### TAREFA A REALIZAR
Prossiga o texto sobre o estudo do CES acerca dos efeitos da pandemia no ensino superior e na investigação, começando logo após a última frase apresentada.

### EXCERTO SELECIONADO
O Centro de Estudos Sociais (CES) da Universidade de Coimbra (UC) acaba de divulgar os resultados do projeto de investigação Pandemia e Academia em casa - que efeitos no ensino, investigação e carreira? Estudo sobre as mudanças no sistema científico e de ensino superior, que teve como objetivo conhecer as estratégias de adaptação ao trabalho docente e de investigação sob a COVID-19, por instituições e pelos diferentes grupos que compõem o pessoal académico.

Os resultados do estudo empírico conduzido no âmbito deste projeto financiado pela Fundação para a Ciência e a Tecnologia – FCT (linha de financiamento excecional Research 4 COVID-19), em linha com as conclusões de outros estudos internacionais, demonstram que as transformações provocadas pela COVID-19 nas atividades de ensino e investigação em Portugal fizeram emergir novas fontes de desigualdades (ou agravaram as já existentes, mas ocultas ou subestimadas) entre mulheres e homens, e entre pessoas com agregados familiares de composição diferenciada.

Os resultados evidenciam, ainda, que as respostas dadas pelas instituições aos desafios impostos pela crise pandémica foram limitadas/insuficientes no propósito de amortecer os seus efeitos nas condições de trabalho e desempenho de docentes e investigadoras/es. As instituições do ensino superior e de investigação assumiram que a criação de condições de trabalho em regime remoto era um problema sobretudo individual, pouca atenção dando às dificuldades que cada pessoa que nelas ensina e/ou investiga enfrentava para acomodar as responsabilidades profissionais e familiares no contexto de trabalho a partir de casa. Realce-se que, por exemplo, cerca de 80% da amostra não tinha tido experiências prévias de ensino por meios virtuais, tendo abruptamente passado a lecionar de forma remota, sem qualquer preparação pedagógica ou mesmo técnico-científica. Depressa também se percebeu que as gerações de estudantes – que nasceram na chamada ‘era digital’ – pouco estavam preparadas para substituir a sala de aula pelos écrans, pela falta de autorregulação e de motivação para a aprendizagem, mas também, em muitos casos, por falta de meios tecnológicos e logísticos, nas suas habitações, para acompanharem as aulas.

### MATERIAL FORNECIDO
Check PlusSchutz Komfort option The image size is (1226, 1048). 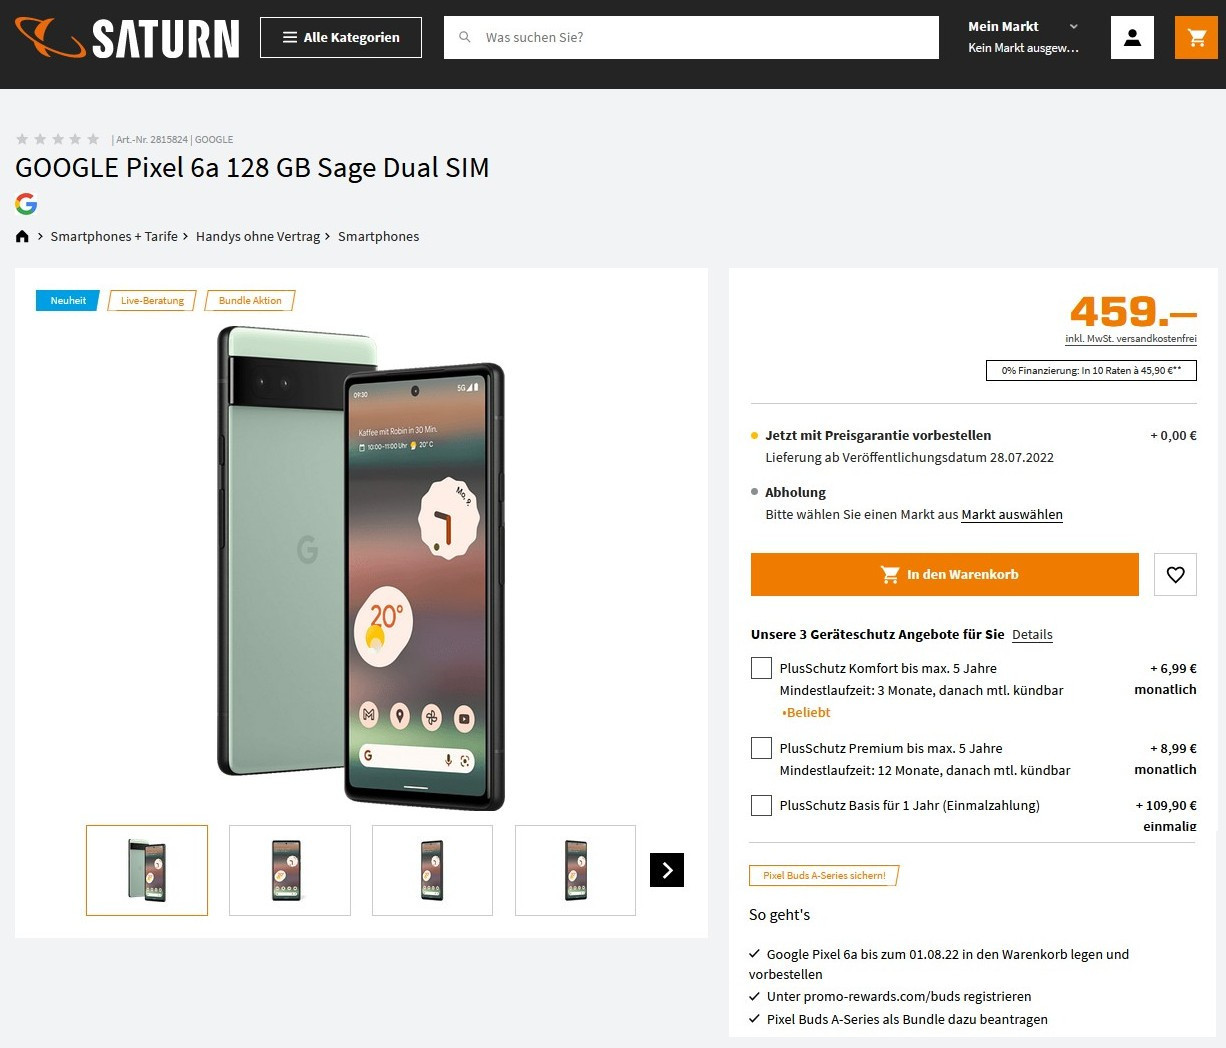(x=761, y=669)
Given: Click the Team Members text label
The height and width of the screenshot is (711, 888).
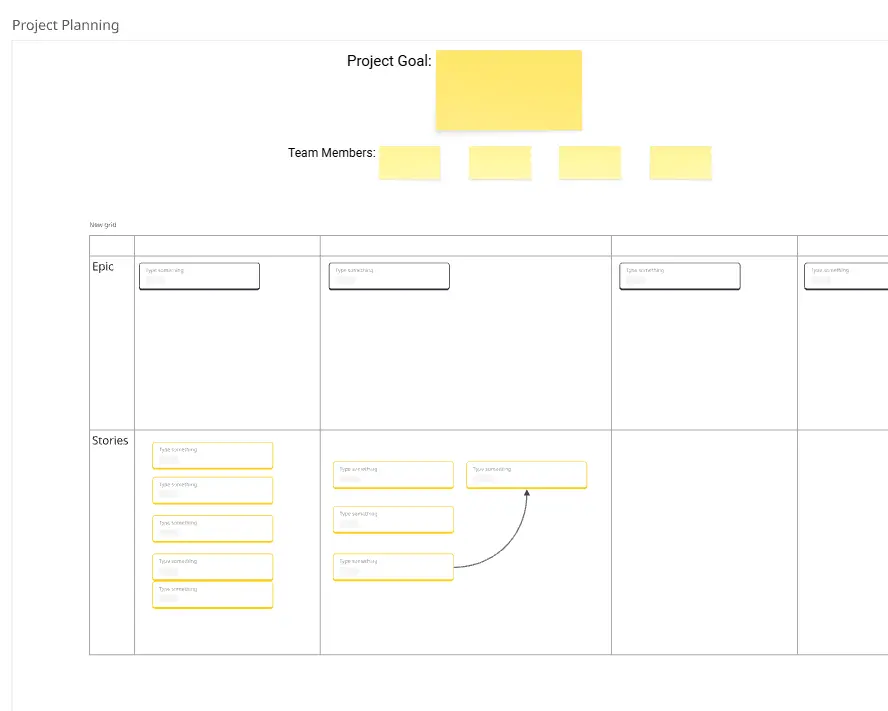Looking at the screenshot, I should (x=330, y=152).

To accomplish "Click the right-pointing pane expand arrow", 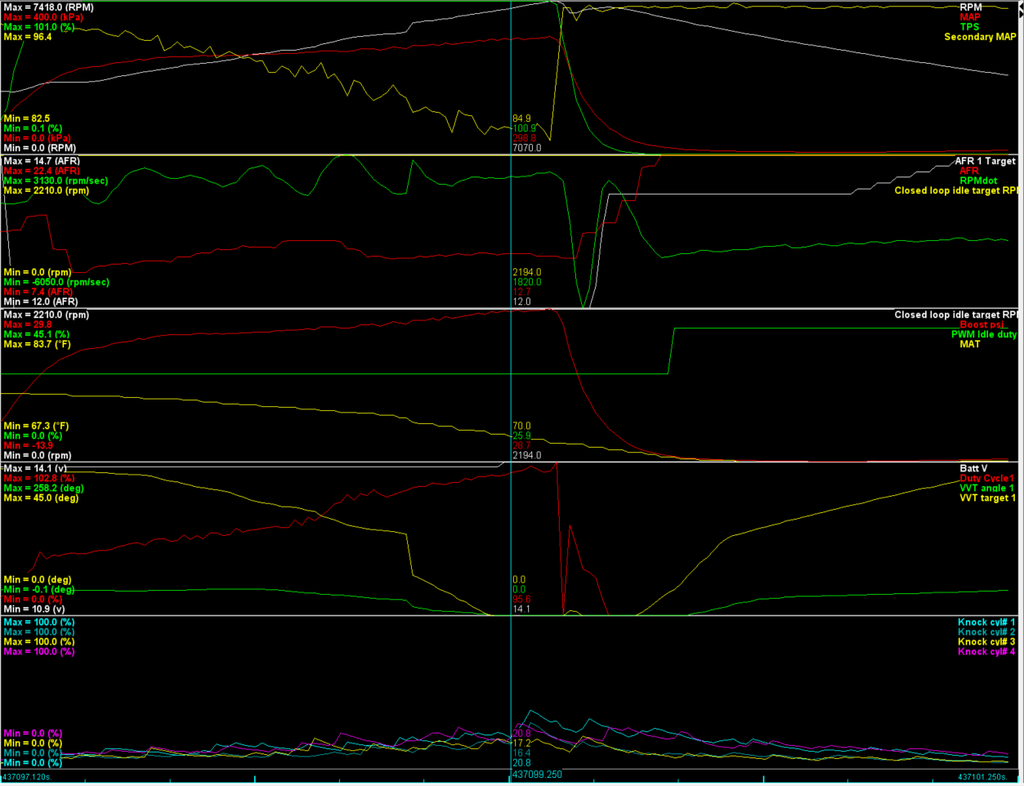I will (x=1021, y=14).
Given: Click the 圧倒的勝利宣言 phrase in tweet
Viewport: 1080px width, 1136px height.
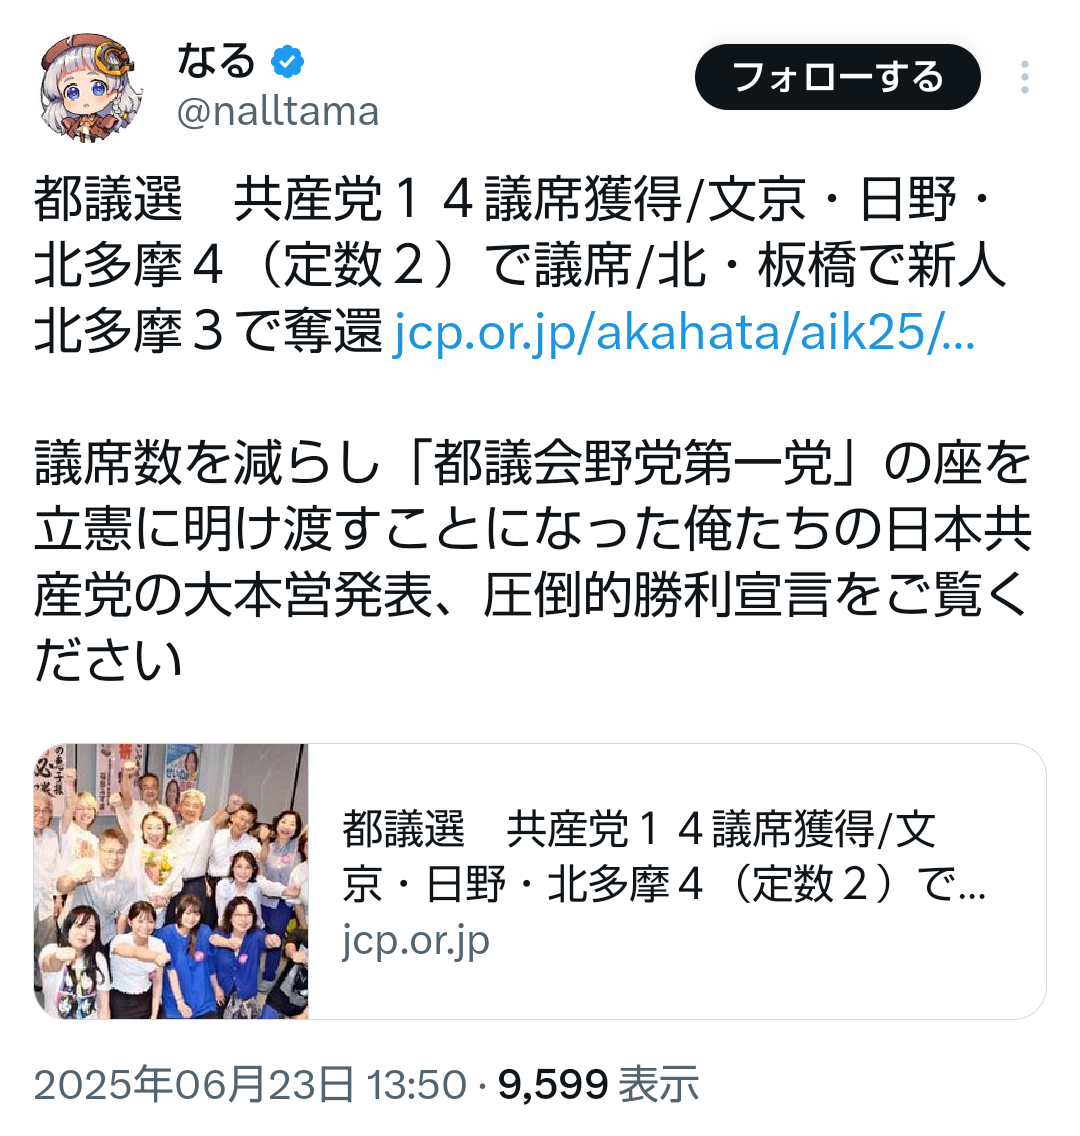Looking at the screenshot, I should pos(656,596).
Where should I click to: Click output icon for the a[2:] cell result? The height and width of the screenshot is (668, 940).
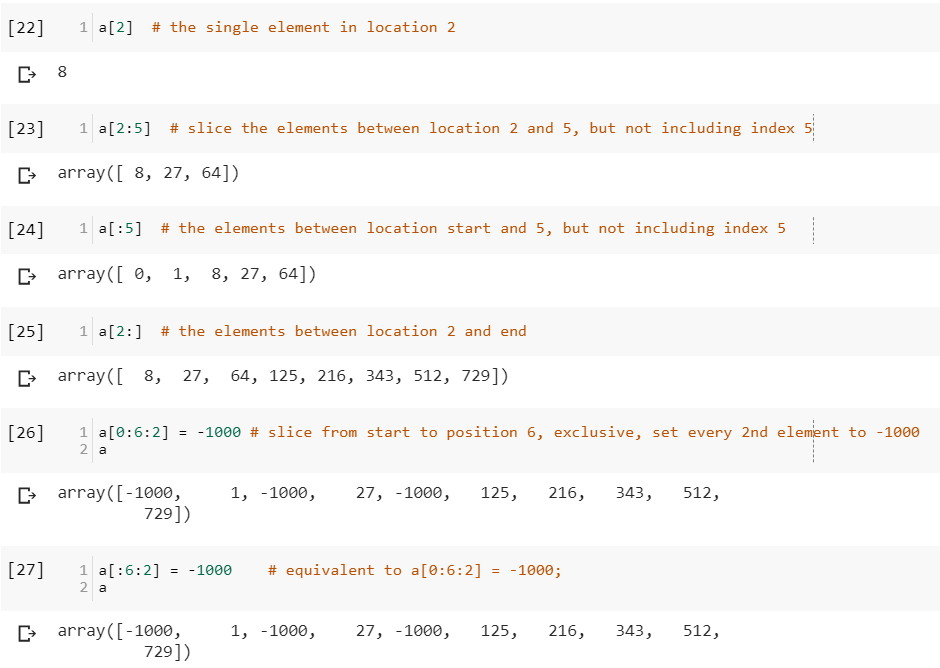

### PROBLEMA RESOLVIDO
As exigências impostas pela situação pandémica e pelos vários períodos de confinamento parece, assim, ter deixado entregues à sua sorte, ou à disponibilidade de recursos materiais e imateriais (exemplos: mobiliário de escritório, aparelhos tecnológicos, programas informáticos), docentes e discentes, mais ou menos apoiados pelas suas redes formais e informais de suporte. Os homens autodescreveram-se como mais capazes de, por si, resolver os problemas enfrentados e as mulheres tenderam a valorizar mais o apoio recebido por colegas e familiares. Houve ainda mais concordância, por parte das mulheres, com a afirmação de que a pandemia veio agravar as desigualdades já existentes entre estudantes, não explicadas por fatores económicos.

Os resultados apontam para o reforço das desigualdades de género na divisão do trabalho académico durante o período pandémico, assumindo as mulheres a maior parcela de esforço associada ao acréscimo das exigências materiais e emocionais de ensino/aprendizagem e serviço académico durante este período - constituindo aquilo que a literatura identifica como “trabalho doméstico académico”. Assim, 56,6% das mulheres reportaram aumento no tempo despendido no atendimento e acompanhamento de estudantes (em contraste com 45,8% dos homens) e em tarefas de gestão desempenhadas para as instituições durante a crise pandémica (47,7% versus 39,9%), atividades que, apesar de essenciais para o adequado funcionamento das organizações científicas, são geralmente subvalorizadas e invisibilizadas.

O estudo releva também o impacto do aumento das tarefas de cuidado/apoio escolar associadas à maternidade e à paternidade sobre o volume e organização do tempo disponível para o trabalho profissional. Um resultado particularmente saliente releva a situação de fragilidade do pessoal académico com crianças pequenas, em termos de possibilidades de dedicação de tempo ao trabalho profissional. Por exemplo, mulheres e pessoas com crianças pequenas reportaram com maior frequência insatisfação em relação ao seu desempenho científico: 1 em cada 5 das mulheres, face a 1 em cada 6 homens, e 1 em 4 pessoas com crianças pequenas, face a 1 em cada 5 pessoas sem crianças ao cuidado). As contingências associadas às medidas de contenção da pandemia contribuíram, assim, para criar/reforçar desigualdades entre pessoas com e sem crianças ao seu cuidado nas possibilidades de dedicação de tempo à esfera de trabalho profissional/académico, nas suas diversas vertentes.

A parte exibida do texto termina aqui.